• The task: Format the stretch of rows from the line containing "Confirm the download" through the line containing "point(436,376)", both included, as a numbered list with blank lines left out.

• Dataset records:
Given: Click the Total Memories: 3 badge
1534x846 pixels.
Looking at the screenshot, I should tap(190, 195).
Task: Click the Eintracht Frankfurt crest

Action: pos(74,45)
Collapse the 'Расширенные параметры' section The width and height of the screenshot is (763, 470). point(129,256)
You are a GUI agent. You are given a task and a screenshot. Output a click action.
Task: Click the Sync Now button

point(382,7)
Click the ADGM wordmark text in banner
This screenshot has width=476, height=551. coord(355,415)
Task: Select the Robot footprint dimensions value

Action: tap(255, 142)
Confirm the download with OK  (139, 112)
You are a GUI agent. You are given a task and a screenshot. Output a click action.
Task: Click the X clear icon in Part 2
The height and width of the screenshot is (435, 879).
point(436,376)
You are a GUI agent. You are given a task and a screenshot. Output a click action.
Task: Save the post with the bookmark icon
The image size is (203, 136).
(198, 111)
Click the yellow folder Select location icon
---
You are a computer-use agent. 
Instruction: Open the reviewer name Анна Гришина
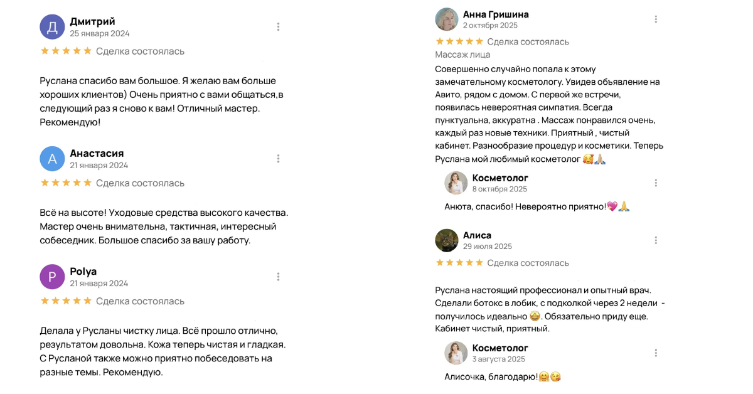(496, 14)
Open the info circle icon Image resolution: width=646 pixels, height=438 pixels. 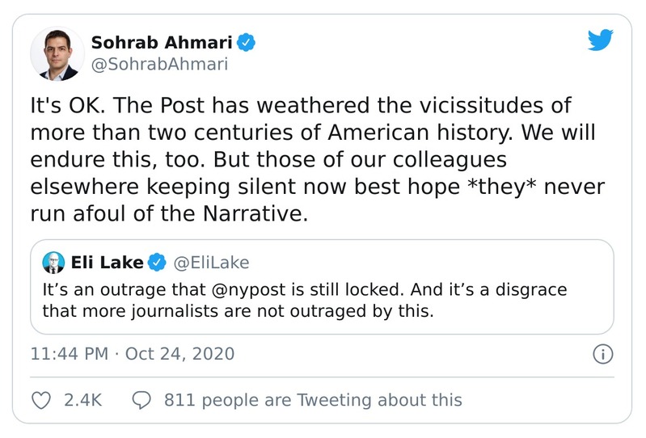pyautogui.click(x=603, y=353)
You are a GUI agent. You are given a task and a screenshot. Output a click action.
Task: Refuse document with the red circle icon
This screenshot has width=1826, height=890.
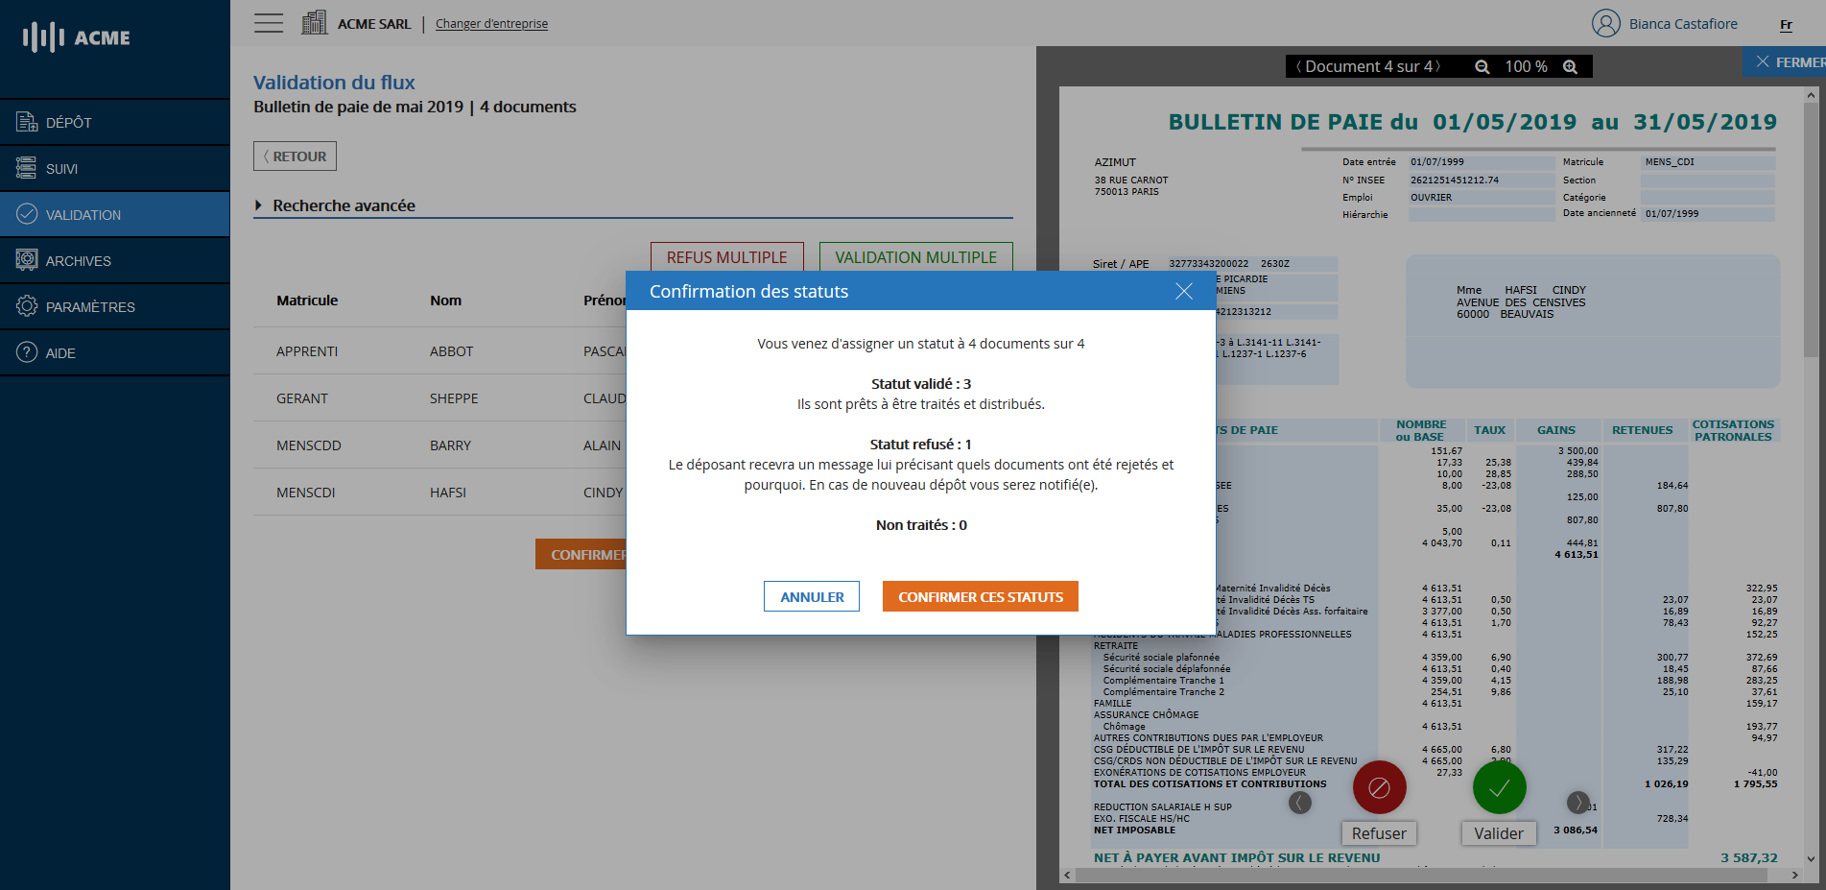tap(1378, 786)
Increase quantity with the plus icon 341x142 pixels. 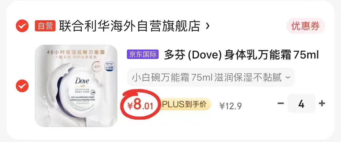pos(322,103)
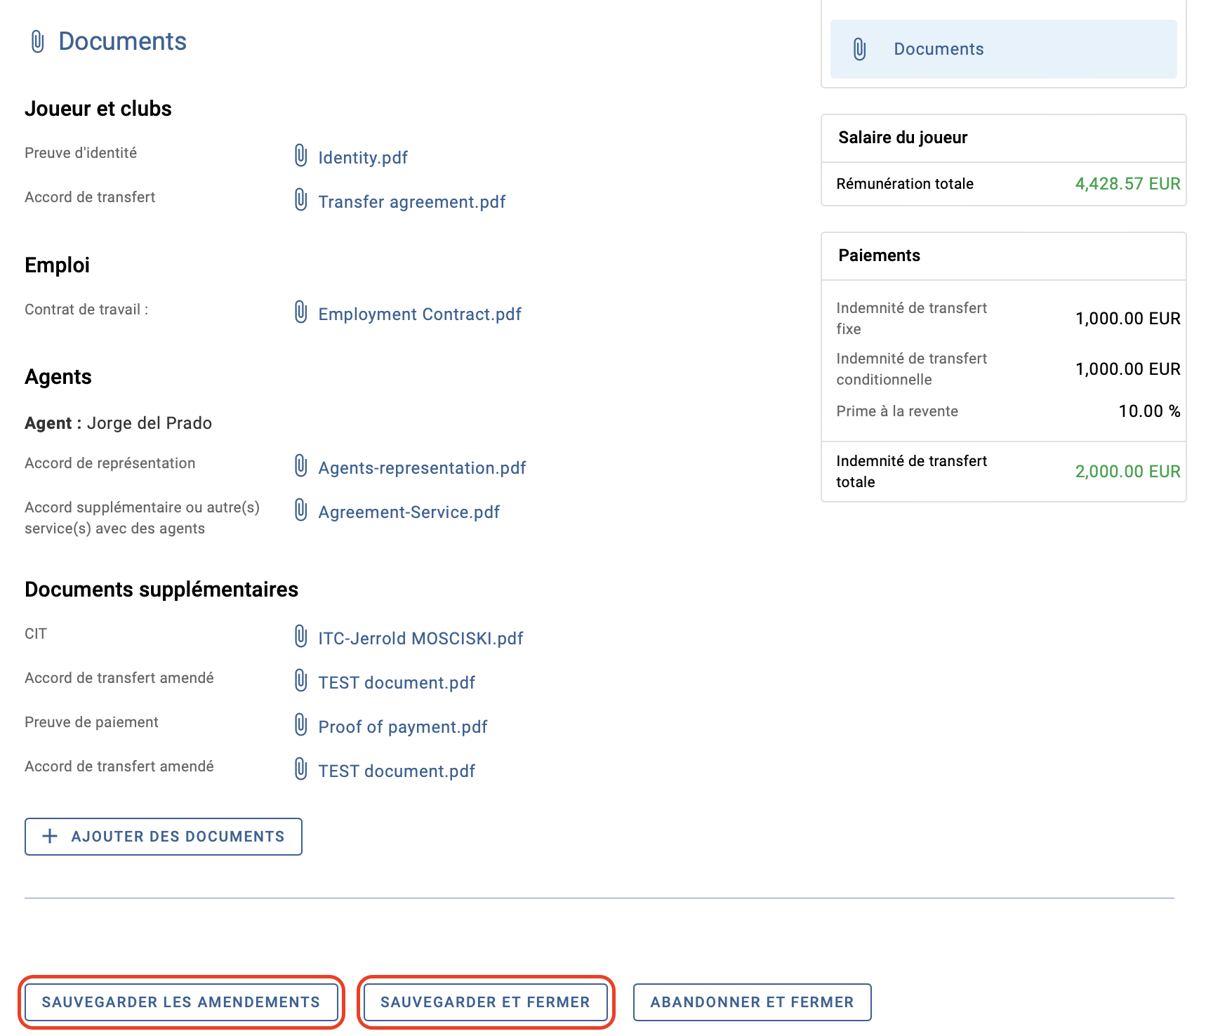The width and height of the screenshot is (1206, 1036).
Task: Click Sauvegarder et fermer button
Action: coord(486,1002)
==
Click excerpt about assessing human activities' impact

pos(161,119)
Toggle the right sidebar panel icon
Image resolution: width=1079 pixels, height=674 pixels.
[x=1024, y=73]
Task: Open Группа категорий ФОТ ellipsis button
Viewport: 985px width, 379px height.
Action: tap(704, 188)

• Exercise answer:
1. Confirm the download with OK  (139, 112)
2. You are a GUI agent. You are given a task and a screenshot. Output a click action.
3. Task: Click the X clear icon in Part 2
4. The height and width of the screenshot is (435, 879).
5. point(436,376)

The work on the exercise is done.